In 2003, Lacey co-founded Teens Talk About Racism (TTAR), an annual diversity conference for high school students throughout Bergen County. TTAR brings youth leaders together to collaborate and lead school diversity work. Through activities that foster empathy and dialogue, students learn to recognize thought patterns that may be barriers to respectful communication. Moving from a place of deeper understanding, students return to their campuses to create action plans for a more inclusive school culture.

Lacey was selected as a delegate to represent New Jersey in the Citizen to Citizen Exchange Program trip to Russia.

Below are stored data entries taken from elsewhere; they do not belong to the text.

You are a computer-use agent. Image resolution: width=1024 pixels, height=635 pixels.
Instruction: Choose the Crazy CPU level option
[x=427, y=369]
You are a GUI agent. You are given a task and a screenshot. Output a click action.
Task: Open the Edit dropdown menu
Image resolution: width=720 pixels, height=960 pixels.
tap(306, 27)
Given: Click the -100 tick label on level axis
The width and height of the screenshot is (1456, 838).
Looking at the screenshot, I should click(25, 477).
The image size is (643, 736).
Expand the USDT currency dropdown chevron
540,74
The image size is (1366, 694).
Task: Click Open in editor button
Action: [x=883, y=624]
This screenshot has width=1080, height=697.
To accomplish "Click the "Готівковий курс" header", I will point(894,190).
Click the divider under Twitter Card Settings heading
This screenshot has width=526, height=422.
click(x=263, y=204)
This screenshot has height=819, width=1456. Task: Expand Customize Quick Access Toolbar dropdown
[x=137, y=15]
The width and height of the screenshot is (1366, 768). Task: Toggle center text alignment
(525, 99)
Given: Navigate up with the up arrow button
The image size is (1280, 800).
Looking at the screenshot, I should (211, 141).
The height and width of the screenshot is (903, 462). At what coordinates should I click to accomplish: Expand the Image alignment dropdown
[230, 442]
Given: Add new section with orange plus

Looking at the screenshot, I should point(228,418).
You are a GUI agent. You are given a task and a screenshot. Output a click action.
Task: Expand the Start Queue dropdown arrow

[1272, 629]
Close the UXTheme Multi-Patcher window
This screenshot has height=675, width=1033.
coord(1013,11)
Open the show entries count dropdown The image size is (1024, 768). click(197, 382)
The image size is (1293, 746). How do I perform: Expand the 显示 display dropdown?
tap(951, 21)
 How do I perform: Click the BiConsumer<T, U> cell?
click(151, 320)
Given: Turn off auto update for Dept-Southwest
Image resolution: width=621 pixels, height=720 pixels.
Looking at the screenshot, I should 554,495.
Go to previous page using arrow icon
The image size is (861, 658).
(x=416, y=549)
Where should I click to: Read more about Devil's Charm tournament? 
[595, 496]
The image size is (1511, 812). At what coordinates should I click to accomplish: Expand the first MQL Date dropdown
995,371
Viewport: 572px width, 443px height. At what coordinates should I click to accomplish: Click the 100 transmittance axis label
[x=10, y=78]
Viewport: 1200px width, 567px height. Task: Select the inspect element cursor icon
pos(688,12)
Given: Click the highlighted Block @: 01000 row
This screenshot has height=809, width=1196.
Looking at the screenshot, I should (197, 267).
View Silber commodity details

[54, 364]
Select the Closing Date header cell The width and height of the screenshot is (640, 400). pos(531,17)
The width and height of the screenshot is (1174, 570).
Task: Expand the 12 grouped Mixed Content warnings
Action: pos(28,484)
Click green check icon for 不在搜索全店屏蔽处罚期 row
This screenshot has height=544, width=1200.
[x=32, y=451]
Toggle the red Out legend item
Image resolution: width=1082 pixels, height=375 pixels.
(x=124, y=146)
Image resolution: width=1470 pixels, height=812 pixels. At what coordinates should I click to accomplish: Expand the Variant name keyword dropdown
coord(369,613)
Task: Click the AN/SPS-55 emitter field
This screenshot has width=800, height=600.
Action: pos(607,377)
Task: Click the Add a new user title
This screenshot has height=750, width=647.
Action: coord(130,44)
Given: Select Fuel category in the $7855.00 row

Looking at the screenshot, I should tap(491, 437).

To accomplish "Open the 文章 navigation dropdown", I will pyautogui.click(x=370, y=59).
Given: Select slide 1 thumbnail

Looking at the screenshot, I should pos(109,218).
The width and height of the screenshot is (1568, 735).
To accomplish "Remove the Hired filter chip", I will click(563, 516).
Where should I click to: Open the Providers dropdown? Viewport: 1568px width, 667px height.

In 2011 she joined the People's Organization for Progress in calling on Congress to institute a jobs program modeled on the Works Progress Administration. The campaign called for 381 days of protest, reflecting the length of the Montgomery bus boycott sixty years earlier.

She has four children, and, as of 2012, ten grandchildren and ten great-grandchildren. Her husband, Dr. Archie Lacey, died in 1986.

==Awards and honors==
Theodora Lacey is the recipient of numerous awards, including the Master Teacher Award from the Teacher Training Institute, Teacher of the Year Award from Teaneck, Outstanding Educator award from the Teaneck Chamber of Commerce, Outstanding Women of New Jersey from the New Jersey Senate, and Most Outstanding Secondary School Teacher from Princeton University. In addition, she was honored by the Bergen Record as one of the "Most Intriguing People", listed in Who's Who America's Teachers and is the recipient of several awards from local diversity organizations, including the Sojourner Truth Award, the Negro Business and Professional Women of Bergen County, Lifetime Achievement Award Bergen County Urban League, Omega Psi Phi fraternity Community Service Award, Matthew Feldman Community Service Award, and the NAACP Service Award and the Trailblazer Award from Councilwoman Lizette Parker.

The Bergen County YWCA Theodora Lacey Racial Justice Award is as annual award given in her name to individuals or groups who recognized for lifelong commitment and work toward the elimination of racism.

Theodora Smiley Lacey School in Teaneck, New Jersey, of Teaneck Public Schools, opened in 2020. The stretch of Teaneck's Broad Street on which the school sits is also named for her.